Pourquoi évoquer ces quelques détails qui ne sont d’intérêt que pour les bibliophiles? C’est que les origines de Mitrofanov, décédé prématurément à l’âge de 46 ans, et les thèmes qu’il explore dans son œuvre sont un rappel de la complexité de la géographie post-soviétique et de la prééminence de la langue russe comme une des grandes langues littéraires de la région. Mitrofanov naquit en 1948 dans la ville de Kilia, située à l’embouchure du Danube entre l’Ukraine et la Moldavie. Comme de nombreux auteurs de sa génération, il est passé par l’Institut de littérature Maxime Gorki à Moscou. Sa prose, bien qu’en russe, est parsemée de références aux langues roumaine et romani qui bercèrent sa jeunesse.

Le russe a toujours été une langue qui était bien plus que la langue de ceux qui se définissaient comme russes. Au Luxembourg, l’on se souviendra sans doute de la présence du grand romancier d’origine kirghize Tchinguiz Aïtmatoven en tant qu’ambassadeur de l’Union soviétique, lui qui écrivit quelques-unes des plus belles pages de la littérature russophone du vingtième siècle. Une littérature qui en Ukraine aussi brilla de mille feux.

Mesures discriminatoires

Outre à Mitrofanov, il suffit de penser à Nicolas Gogol, à Isaac Babel et à Anna Akhmatova, le nom de plume d’Anna Andreïevna Gorenko, qui naquit non loin d’Odessa d’un père ukrainien et d’une mère russe. Les langues ne se soumettent jamais aux frontières des Etats. C’est sans doute pour cela que ces derniers souvent leur font violence. L’entrée en vigueur en Ukraine au début de l’année d’une loi, votée en 2019, qui limitait la publication à l’échelle nationale de périodiques en langue russe en était un exemple, même si cette loi semblait quelque peu en contradiction avec l’article 10 de la constitution ukrainienne qui garantissait le „libre développement, l’usage et la protection du russe et des autres langues des minorités nationales d’Ukraine“.

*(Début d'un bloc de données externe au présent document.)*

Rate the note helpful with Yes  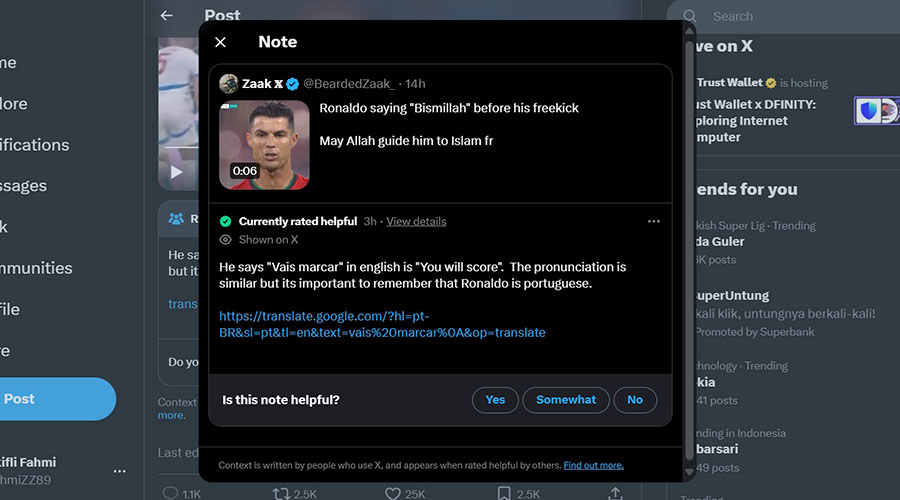pyautogui.click(x=495, y=400)
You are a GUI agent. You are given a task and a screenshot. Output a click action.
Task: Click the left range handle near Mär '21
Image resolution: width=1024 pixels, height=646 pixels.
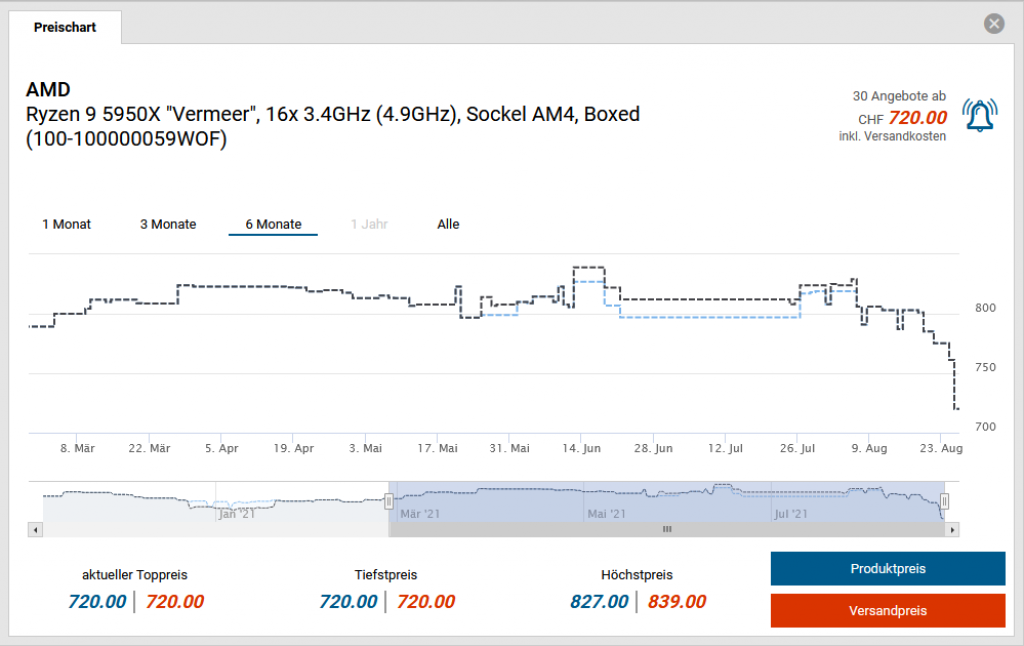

Il s’agissait là d’une mesure, parmi d’autres, qui paraissait discriminatoire à la minorité russe. Elle n’aura eu d’autre effet que celui d’intensifier les tensions interethniques au sein du pays et elle fut bien évidemment instrumentalisée par le Kremlin pour légitimer, aux yeux des populations russophones, sa politique agressive envers l’Ukraine.

Formes de résistance

Tout cela peut paraitre futile aujourd’hui au lendemain de l’invasion russe. Cependant, malgré la brutalité de la politique du Kremlin, il est bon de se souvenir que la culture russophone est pluraliste et l’a toujours été. Il n’est donc guère constructif de relayer les appels au boycott culturel et académique de la Russie. En effet, nombreuses sont les voix qui ont eu le courage de s’élever en Russie contre la guerre en Ukraine. Ainsi la romancière Lioudmila Oulitskaïa écrivait le 25 février dans le journal Novaïa Gazeta que „[…] il est évident que ce sont les dirigeants de notre pays qui sont responsables de cette situation et des grands malheurs qui peuvent s’ensuivre pour toute l’humanité. Responsables de ce qui se passe aujourd’hui, nous le sommes tous, nous aussi, qui n’avons su ni prévoir ni arrêter les événements. Il faut absolument arrêter cette guerre que chaque minute attise et s’opposer aux mensonges de la propagande que tous les moyens d’information déversent sur la population de notre pays.“

Quelques jours plus tard paraissait sur Facebook une déclaration de la „Communauté de l’université Lomonossov de Moscou (MGU) contre la guerre“ appelant, le 2 mars, donc avant l’interdiction de la plateforme, „tous les citoyens de Russie qui ne sont pas indifférents à son avenir de rejoindre le mouvement des partisans de la paix“. On pourrait multiplier les exemples**. Mais il ne faut pas oublier non plus qu’il est des formes moins vocales de résistance à la guerre et au totalitarisme qui ne sont pas documentées dans les médias et sont souvent difficiles à percevoir de l’extérieur. „They also serve who only stand and wait“, comme l’écrivait John Milton, ce poète qui fascinait Pouchkine.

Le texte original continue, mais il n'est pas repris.